[Opening Exercise data section]

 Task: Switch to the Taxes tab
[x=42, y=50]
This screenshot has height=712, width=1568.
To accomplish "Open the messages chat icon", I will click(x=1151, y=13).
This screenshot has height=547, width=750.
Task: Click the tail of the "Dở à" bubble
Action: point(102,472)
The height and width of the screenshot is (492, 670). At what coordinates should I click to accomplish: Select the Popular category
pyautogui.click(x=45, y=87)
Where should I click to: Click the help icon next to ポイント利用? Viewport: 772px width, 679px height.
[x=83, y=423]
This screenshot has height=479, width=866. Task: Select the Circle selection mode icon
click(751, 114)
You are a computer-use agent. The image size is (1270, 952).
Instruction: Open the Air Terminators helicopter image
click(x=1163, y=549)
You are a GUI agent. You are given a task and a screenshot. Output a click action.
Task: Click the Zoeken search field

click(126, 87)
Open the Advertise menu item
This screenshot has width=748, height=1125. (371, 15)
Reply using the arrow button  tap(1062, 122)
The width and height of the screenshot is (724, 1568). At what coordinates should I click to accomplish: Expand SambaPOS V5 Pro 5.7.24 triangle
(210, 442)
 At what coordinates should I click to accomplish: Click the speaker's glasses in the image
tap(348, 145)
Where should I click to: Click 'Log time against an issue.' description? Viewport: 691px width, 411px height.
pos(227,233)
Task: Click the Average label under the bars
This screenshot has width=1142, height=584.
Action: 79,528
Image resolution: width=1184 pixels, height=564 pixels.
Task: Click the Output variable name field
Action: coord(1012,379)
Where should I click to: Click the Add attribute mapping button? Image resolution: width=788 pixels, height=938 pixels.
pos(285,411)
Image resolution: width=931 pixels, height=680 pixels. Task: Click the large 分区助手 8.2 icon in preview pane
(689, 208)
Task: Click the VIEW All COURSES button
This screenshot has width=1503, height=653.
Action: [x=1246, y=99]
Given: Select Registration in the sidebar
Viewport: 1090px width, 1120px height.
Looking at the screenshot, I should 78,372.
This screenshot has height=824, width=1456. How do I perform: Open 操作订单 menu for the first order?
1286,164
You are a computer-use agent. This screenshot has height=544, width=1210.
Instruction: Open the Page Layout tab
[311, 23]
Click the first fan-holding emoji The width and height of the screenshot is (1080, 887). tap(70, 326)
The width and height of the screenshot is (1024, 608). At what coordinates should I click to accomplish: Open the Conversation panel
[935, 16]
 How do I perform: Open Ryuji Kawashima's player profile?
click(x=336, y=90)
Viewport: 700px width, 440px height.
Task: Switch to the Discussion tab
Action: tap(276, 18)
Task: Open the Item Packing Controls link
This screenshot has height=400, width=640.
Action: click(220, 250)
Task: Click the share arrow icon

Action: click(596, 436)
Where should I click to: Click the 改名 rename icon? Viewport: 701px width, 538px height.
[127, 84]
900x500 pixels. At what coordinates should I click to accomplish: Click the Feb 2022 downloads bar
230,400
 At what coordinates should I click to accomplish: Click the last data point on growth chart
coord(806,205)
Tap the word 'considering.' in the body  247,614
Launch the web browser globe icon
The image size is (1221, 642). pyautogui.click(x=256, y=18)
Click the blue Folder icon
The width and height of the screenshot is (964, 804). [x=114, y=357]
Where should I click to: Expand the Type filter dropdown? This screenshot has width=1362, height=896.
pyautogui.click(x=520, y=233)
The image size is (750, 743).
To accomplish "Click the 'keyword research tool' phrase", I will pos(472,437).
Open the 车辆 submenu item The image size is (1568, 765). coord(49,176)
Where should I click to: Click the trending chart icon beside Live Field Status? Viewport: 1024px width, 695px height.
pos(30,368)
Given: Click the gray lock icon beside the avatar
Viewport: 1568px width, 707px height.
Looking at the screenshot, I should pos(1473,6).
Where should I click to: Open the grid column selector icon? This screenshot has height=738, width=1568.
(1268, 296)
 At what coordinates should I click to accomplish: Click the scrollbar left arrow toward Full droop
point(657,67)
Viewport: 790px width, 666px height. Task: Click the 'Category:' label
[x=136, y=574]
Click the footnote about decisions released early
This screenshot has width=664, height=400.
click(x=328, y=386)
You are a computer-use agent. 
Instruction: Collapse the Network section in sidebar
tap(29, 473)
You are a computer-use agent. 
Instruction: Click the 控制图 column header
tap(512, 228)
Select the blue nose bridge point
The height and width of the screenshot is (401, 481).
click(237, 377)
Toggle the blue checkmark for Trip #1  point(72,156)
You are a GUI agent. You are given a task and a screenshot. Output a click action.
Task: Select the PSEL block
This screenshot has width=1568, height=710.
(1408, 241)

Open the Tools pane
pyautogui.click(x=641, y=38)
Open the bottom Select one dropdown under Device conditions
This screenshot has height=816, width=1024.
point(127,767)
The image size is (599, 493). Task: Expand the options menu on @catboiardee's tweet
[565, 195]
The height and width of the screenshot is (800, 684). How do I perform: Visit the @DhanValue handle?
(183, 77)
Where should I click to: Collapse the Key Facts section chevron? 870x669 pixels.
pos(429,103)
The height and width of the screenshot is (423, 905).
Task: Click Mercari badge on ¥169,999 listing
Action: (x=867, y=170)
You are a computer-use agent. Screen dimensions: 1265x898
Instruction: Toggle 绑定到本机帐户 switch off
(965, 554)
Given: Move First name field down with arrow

[Closing Exercise data section]

- Exercise directions -
Extract all the material, leaving every line as it is.

- Task solution -
 Task: Switch to the Taxes tab
[x=42, y=50]
This screenshot has height=712, width=1568.
To accomplish "Open the messages chat icon", I will click(x=1151, y=13).
This screenshot has height=547, width=750.
Task: Click the tail of the "Dở à" bubble
Action: point(102,472)
The height and width of the screenshot is (492, 670). At what coordinates should I click to accomplish: Select the Popular category
pyautogui.click(x=45, y=87)
Where should I click to: Click the help icon next to ポイント利用? Viewport: 772px width, 679px height.
[x=83, y=423]
This screenshot has height=479, width=866. Task: Select the Circle selection mode icon
click(751, 114)
You are a computer-use agent. The image size is (1270, 952).
Instruction: Open the Air Terminators helicopter image
click(x=1163, y=549)
You are a GUI agent. You are given a task and a screenshot. Output a click action.
Task: Click the Zoeken search field

click(126, 87)
Open the Advertise menu item
This screenshot has width=748, height=1125. (371, 15)
Reply using the arrow button  tap(1062, 122)
The width and height of the screenshot is (724, 1568). At what coordinates should I click to accomplish: Expand SambaPOS V5 Pro 5.7.24 triangle
(210, 442)
 At what coordinates should I click to accomplish: Click the speaker's glasses in the image
tap(348, 145)
Where should I click to: Click 'Log time against an issue.' description? Viewport: 691px width, 411px height.
pos(227,233)
Task: Click the Average label under the bars
This screenshot has width=1142, height=584.
Action: 79,528
Image resolution: width=1184 pixels, height=564 pixels.
Task: Click the Output variable name field
Action: coord(1012,379)
Where should I click to: Click the Add attribute mapping button? Image resolution: width=788 pixels, height=938 pixels.
pos(285,411)
Image resolution: width=931 pixels, height=680 pixels. Task: Click the large 分区助手 8.2 icon in preview pane
(689, 208)
Task: Click the VIEW All COURSES button
This screenshot has width=1503, height=653.
Action: [x=1246, y=99]
Given: Select Registration in the sidebar
Viewport: 1090px width, 1120px height.
Looking at the screenshot, I should 78,372.
This screenshot has height=824, width=1456. How do I perform: Open 操作订单 menu for the first order?
1286,164
You are a computer-use agent. This screenshot has height=544, width=1210.
Instruction: Open the Page Layout tab
[311, 23]
Click the first fan-holding emoji The width and height of the screenshot is (1080, 887). tap(70, 326)
The width and height of the screenshot is (1024, 608). At what coordinates should I click to accomplish: Open the Conversation panel
[935, 16]
 How do I perform: Open Ryuji Kawashima's player profile?
click(x=336, y=90)
Viewport: 700px width, 440px height.
Task: Switch to the Discussion tab
Action: tap(276, 18)
Task: Open the Item Packing Controls link
This screenshot has height=400, width=640.
Action: click(220, 250)
Task: Click the share arrow icon

Action: click(596, 436)
Where should I click to: Click the 改名 rename icon? Viewport: 701px width, 538px height.
[127, 84]
900x500 pixels. At what coordinates should I click to accomplish: Click the Feb 2022 downloads bar
230,400
 At what coordinates should I click to accomplish: Click the last data point on growth chart
coord(806,205)
Tap the word 'considering.' in the body  247,614
Launch the web browser globe icon
The image size is (1221, 642). pyautogui.click(x=256, y=18)
Click the blue Folder icon
The width and height of the screenshot is (964, 804). [x=114, y=357]
Where should I click to: Expand the Type filter dropdown? This screenshot has width=1362, height=896.
pyautogui.click(x=520, y=233)
The image size is (750, 743).
To accomplish "Click the 'keyword research tool' phrase", I will pos(472,437).
Open the 车辆 submenu item The image size is (1568, 765). coord(49,176)
Where should I click to: Click the trending chart icon beside Live Field Status? Viewport: 1024px width, 695px height.
pos(30,368)
Given: Click the gray lock icon beside the avatar
Viewport: 1568px width, 707px height.
Looking at the screenshot, I should pos(1473,6).
Where should I click to: Open the grid column selector icon? This screenshot has height=738, width=1568.
(1268, 296)
 At what coordinates should I click to accomplish: Click the scrollbar left arrow toward Full droop
point(657,67)
Viewport: 790px width, 666px height. Task: Click the 'Category:' label
[x=136, y=574]
Click the footnote about decisions released early
This screenshot has width=664, height=400.
click(x=328, y=386)
You are a computer-use agent. 
Instruction: Collapse the Network section in sidebar
tap(29, 473)
You are a computer-use agent. 
Instruction: Click the 控制图 column header
tap(512, 228)
Select the blue nose bridge point
The height and width of the screenshot is (401, 481).
click(237, 377)
Toggle the blue checkmark for Trip #1  point(72,156)
You are a GUI agent. You are given a task and a screenshot. Output a click action.
Task: Select the PSEL block
This screenshot has width=1568, height=710.
(1408, 241)

Open the Tools pane
pyautogui.click(x=641, y=38)
Open the bottom Select one dropdown under Device conditions
This screenshot has height=816, width=1024.
point(127,767)
The image size is (599, 493). Task: Expand the options menu on @catboiardee's tweet
[565, 195]
The height and width of the screenshot is (800, 684). How do I perform: Visit the @DhanValue handle?
(183, 77)
Where should I click to: Collapse the Key Facts section chevron? 870x669 pixels.
pos(429,103)
The height and width of the screenshot is (423, 905).
Task: Click Mercari badge on ¥169,999 listing
Action: (x=867, y=170)
You are a computer-use agent. Screen dimensions: 1265x898
Instruction: Toggle 绑定到本机帐户 switch off
(965, 554)
Given: Move First name field down with arrow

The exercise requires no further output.